[Start]
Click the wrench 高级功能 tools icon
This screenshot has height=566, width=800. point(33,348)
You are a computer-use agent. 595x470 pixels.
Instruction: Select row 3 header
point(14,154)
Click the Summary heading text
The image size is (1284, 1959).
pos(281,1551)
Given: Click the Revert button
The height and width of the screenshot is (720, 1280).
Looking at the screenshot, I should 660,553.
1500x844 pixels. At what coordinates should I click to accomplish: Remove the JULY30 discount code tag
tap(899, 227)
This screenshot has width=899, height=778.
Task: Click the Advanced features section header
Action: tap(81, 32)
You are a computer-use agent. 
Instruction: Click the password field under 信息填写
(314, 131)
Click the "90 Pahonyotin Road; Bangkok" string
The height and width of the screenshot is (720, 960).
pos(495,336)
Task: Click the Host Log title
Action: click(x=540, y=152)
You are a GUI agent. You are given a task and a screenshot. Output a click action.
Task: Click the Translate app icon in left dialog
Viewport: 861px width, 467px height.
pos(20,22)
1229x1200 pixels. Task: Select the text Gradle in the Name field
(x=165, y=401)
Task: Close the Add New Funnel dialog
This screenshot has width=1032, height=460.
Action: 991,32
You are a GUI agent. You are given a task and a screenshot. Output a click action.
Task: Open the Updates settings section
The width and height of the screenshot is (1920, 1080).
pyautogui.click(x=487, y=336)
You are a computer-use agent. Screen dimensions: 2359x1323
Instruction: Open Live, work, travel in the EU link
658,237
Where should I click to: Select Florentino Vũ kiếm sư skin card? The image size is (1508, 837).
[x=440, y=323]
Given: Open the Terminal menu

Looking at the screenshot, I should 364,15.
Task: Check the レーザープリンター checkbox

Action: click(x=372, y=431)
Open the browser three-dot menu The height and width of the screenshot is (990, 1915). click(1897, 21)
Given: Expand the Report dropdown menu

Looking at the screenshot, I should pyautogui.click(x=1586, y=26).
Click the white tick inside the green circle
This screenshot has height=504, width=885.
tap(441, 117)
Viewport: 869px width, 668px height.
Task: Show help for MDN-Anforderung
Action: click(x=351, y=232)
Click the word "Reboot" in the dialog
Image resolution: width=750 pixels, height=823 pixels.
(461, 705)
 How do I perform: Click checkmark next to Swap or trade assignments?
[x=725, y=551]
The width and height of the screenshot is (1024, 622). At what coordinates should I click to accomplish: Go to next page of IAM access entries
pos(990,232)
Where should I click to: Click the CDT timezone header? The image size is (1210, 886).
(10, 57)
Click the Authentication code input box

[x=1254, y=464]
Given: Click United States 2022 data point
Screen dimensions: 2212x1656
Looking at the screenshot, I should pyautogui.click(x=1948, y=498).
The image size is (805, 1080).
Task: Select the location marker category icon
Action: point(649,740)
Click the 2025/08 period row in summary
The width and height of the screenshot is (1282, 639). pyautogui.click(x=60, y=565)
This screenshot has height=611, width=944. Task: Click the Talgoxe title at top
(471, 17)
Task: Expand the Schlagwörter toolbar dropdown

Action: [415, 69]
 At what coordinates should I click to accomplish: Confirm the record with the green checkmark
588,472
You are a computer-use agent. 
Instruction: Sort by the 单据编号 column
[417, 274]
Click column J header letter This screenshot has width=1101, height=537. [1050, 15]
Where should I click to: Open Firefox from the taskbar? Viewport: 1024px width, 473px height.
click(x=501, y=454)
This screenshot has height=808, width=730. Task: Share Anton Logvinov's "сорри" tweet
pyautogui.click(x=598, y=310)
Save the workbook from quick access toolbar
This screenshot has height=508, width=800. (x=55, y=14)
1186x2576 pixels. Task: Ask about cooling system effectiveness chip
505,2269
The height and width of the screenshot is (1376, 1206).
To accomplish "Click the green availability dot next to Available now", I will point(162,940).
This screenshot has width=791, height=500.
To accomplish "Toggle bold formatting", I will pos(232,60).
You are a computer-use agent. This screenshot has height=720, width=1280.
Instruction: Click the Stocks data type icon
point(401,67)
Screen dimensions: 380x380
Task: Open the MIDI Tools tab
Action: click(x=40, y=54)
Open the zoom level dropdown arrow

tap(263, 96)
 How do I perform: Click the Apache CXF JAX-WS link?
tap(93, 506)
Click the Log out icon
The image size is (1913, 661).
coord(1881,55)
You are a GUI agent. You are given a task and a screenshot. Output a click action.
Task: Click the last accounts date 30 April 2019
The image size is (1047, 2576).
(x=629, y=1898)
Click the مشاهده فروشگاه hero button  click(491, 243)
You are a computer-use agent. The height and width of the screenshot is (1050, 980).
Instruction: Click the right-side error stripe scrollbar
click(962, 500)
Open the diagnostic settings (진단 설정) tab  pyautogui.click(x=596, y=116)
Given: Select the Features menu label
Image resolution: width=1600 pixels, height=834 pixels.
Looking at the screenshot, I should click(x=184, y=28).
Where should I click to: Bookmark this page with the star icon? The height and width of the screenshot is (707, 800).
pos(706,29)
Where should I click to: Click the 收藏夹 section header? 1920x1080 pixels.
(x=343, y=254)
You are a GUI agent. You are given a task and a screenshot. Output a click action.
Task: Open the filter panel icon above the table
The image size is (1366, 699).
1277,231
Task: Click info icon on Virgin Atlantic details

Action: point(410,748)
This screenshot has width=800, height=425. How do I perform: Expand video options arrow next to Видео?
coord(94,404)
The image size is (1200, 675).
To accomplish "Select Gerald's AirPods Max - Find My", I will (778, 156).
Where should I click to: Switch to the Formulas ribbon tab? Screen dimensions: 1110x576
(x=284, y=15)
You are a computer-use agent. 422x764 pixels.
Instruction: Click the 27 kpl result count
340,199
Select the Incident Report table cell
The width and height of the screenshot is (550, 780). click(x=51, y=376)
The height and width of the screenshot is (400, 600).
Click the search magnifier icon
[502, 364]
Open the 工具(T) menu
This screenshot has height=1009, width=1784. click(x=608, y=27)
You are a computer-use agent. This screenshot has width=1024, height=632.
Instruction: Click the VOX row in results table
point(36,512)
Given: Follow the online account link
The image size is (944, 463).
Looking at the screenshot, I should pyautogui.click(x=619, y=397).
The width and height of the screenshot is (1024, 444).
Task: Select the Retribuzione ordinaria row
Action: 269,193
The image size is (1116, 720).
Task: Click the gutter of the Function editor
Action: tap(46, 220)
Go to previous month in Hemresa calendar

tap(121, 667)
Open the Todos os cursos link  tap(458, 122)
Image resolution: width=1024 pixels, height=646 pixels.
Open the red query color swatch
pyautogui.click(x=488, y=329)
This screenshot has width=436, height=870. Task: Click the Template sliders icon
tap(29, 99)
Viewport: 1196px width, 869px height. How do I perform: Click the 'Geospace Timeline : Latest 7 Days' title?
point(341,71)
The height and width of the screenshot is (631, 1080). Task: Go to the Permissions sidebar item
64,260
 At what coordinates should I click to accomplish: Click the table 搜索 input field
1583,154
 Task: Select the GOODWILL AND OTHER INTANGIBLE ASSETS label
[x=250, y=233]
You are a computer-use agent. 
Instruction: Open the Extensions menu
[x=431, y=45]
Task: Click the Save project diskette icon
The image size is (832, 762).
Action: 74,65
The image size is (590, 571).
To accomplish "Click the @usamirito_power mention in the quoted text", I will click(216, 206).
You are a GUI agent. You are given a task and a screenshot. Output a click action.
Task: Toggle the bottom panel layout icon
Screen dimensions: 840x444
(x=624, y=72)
[End]
JOB ▸ Rewrite the rows as a numbered list, from the line with "Open the browser" up to and including the line with "This screenshot has height=508, width=800.", leaving out blank lines.

FINISHED TASK ▸
1. Open the browser three-dot menu The height and width of the screenshot is (990, 1915). click(1897, 21)
2. Given: Expand the Report dropdown menu
3. Looking at the screenshot, I should pyautogui.click(x=1586, y=26).
4. Click the white tick inside the green circle
5. This screenshot has height=504, width=885.
6. tap(441, 117)
7. Viewport: 869px width, 668px height.
8. Task: Show help for MDN-Anforderung
9. Action: click(x=351, y=232)
10. Click the word "Reboot" in the dialog
11. Image resolution: width=750 pixels, height=823 pixels.
12. (461, 705)
13.  How do I perform: Click checkmark next to Swap or trade assignments?
14. [x=725, y=551]
15. The width and height of the screenshot is (1024, 622). At what coordinates should I click to accomplish: Go to next page of IAM access entries
16. pos(990,232)
17. Where should I click to: Click the CDT timezone header? The image size is (1210, 886).
18. (10, 57)
19. Click the Authentication code input box
20. [x=1254, y=464]
21. Given: Click United States 2022 data point
22. Screen dimensions: 2212x1656
23. Looking at the screenshot, I should pyautogui.click(x=1948, y=498).
24. The image size is (805, 1080).
25. Task: Select the location marker category icon
26. Action: point(649,740)
27. Click the 2025/08 period row in summary
28. The width and height of the screenshot is (1282, 639). pyautogui.click(x=60, y=565)
29. This screenshot has height=611, width=944. Task: Click the Talgoxe title at top
30. (471, 17)
31. Task: Expand the Schlagwörter toolbar dropdown
32. Action: [415, 69]
33.  At what coordinates should I click to accomplish: Confirm the record with the green checkmark
34. 588,472
35. You are a computer-use agent. 
36. Instruction: Sort by the 单据编号 column
37. [417, 274]
38. Click column J header letter This screenshot has width=1101, height=537. [1050, 15]
39. Where should I click to: Open Firefox from the taskbar? Viewport: 1024px width, 473px height.
40. click(x=501, y=454)
41. This screenshot has height=808, width=730. Task: Share Anton Logvinov's "сорри" tweet
42. pyautogui.click(x=598, y=310)
43. Save the workbook from quick access toolbar
44. This screenshot has height=508, width=800. (x=55, y=14)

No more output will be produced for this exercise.